# Samsung EVO 850 drive performance problem...



## jjmmuir (Oct 19, 2016)

Hi - I recently bought an 500gb external drive and enclosure to stream samples from.
I have finally managed to move everything across (perhaps 150gb) and everything is now in its place. It seems to load east west patches faster than normal...
However was just playing some Komplete instruments for the first time and noticed spikes on the disk playing one note of a single patch...like going to 90-100% in the red on kontakt 5.6.1
I downloaded blackmagic's disk speed reader and the drive is coming up with a woeful reading of around 40MB/s read and write. I mean it's so slow this 5GB stress test may never finish. Something is obviously not right. The drive is formatted ExFAT, I wonder if that's a problem. My I/O buffer in logic X is set low (512) and the CPU is under no stress at all.
I have spent lots of time getting to this point, so am hoping for a quick fix....please let it be quick.....
Thanks for any advice!


----------



## synthpunk (Oct 19, 2016)

What connection ? USB 2/3 ? Could be a data bottleneck ?


----------



## jjmmuir (Oct 19, 2016)

synthpunk said:


> What connection ? USB 2/3 ? Could be a data bottleneck ?


Thanks a lot- I'm using USB 3 on an iMac. Any easy fix come to mind?


----------



## synthpunk (Oct 19, 2016)

Disconnect any other non essential usb3. Retest.


----------



## jjmmuir (Oct 19, 2016)

synthpunk said:


> Disconnect any other non essential usb3. Retest.


Thanks...but just an ilok and a midi keyboard...will try though!


----------



## synthpunk (Oct 19, 2016)

Rebooted system ?


----------



## synthpunk (Oct 19, 2016)

Can you test the drive on another computer from B/M speed test, no DAW running ?


----------



## jjmmuir (Oct 19, 2016)

synthpunk said:


> Rebooted system ?


Yes, no change.


synthpunk said:


> Can you test the drive on another computer from B/M speed test, no DAW running ?


Will be able to tomorrow, thanks for your ideas @synthpunk

This is very strange... hope I can get it sorted and get back to a stable system.


----------



## passsacaglia (Oct 19, 2016)

Oh,Logic / mac user.
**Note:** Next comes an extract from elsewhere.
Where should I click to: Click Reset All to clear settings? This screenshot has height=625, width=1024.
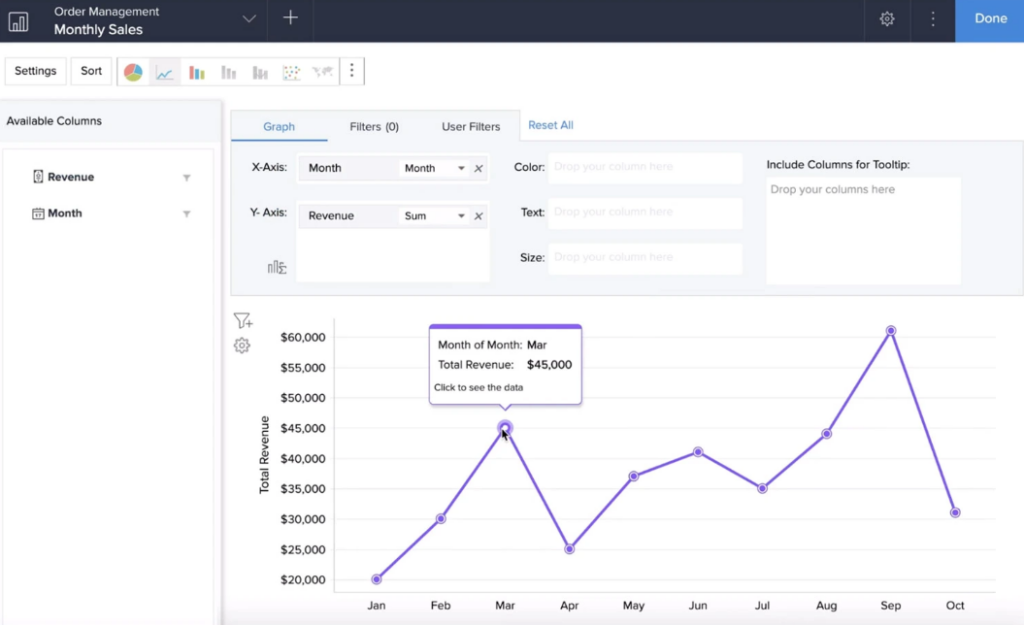pyautogui.click(x=550, y=126)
My first thought, why exfat and not Mac OS Journaled as formated drive? 
Some ppl had problems which they got rid of when re-formatting. I'd say that could be one issue for some users... Good luck!!


----------



## jjmmuir (Oct 19, 2016)

passsacaglia said:


> Oh,Logic / mac user. My first thought, why exfat and not Mac OS Journaled as formated drive?
> Some ppl had problems which they got rid of when re-formatting. I'd say that could be one issue for some users... Good luck!!


Yes, I wondered about that...do you think it could be the reason for such poor performance though? I'm reading 10 times slower than they should be. I can try this.


----------



## jjmmuir (Oct 19, 2016)

I am now moving everything off the drive to reformat from ExFat to Mac OS extended journaled. I can't see this having any effect, but it's the only idea I have at the moment. 

Please, if you have any other suggestions, let me know. Thanks.


----------



## TGV (Oct 19, 2016)

First thing: turn off Spotlight for your external disk. That's a resource hog.

Second: how long did it take to copy the 150GB? That should give you an estimation of the speed. If it's in the 40MB/s ballpark (i.e. it took a bit over an hour), then that might be the limit, which can be imposed by any of the hardware components involved. Open Activity Monitor's Disk panel to see what the OS thinks the read speed is.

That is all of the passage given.